Work required:
Your copy must start with the line containing "You are a computer-use agent." and end with the last line of the entries, matching them exactly and leaving out every picture.

=== Records supplied ===

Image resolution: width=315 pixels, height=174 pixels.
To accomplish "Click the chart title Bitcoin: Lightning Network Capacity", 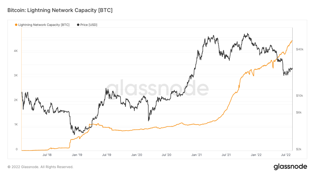I will point(60,10).
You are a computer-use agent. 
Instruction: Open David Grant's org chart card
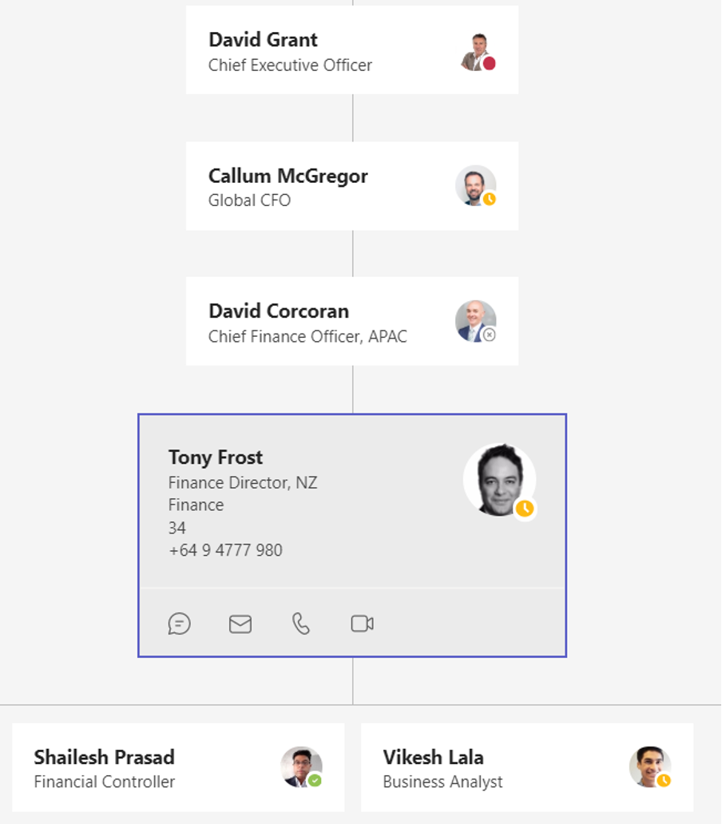352,50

===

Task answer:
You are a computer-use agent. 
Instruction: Open David Grant's org chart card
352,50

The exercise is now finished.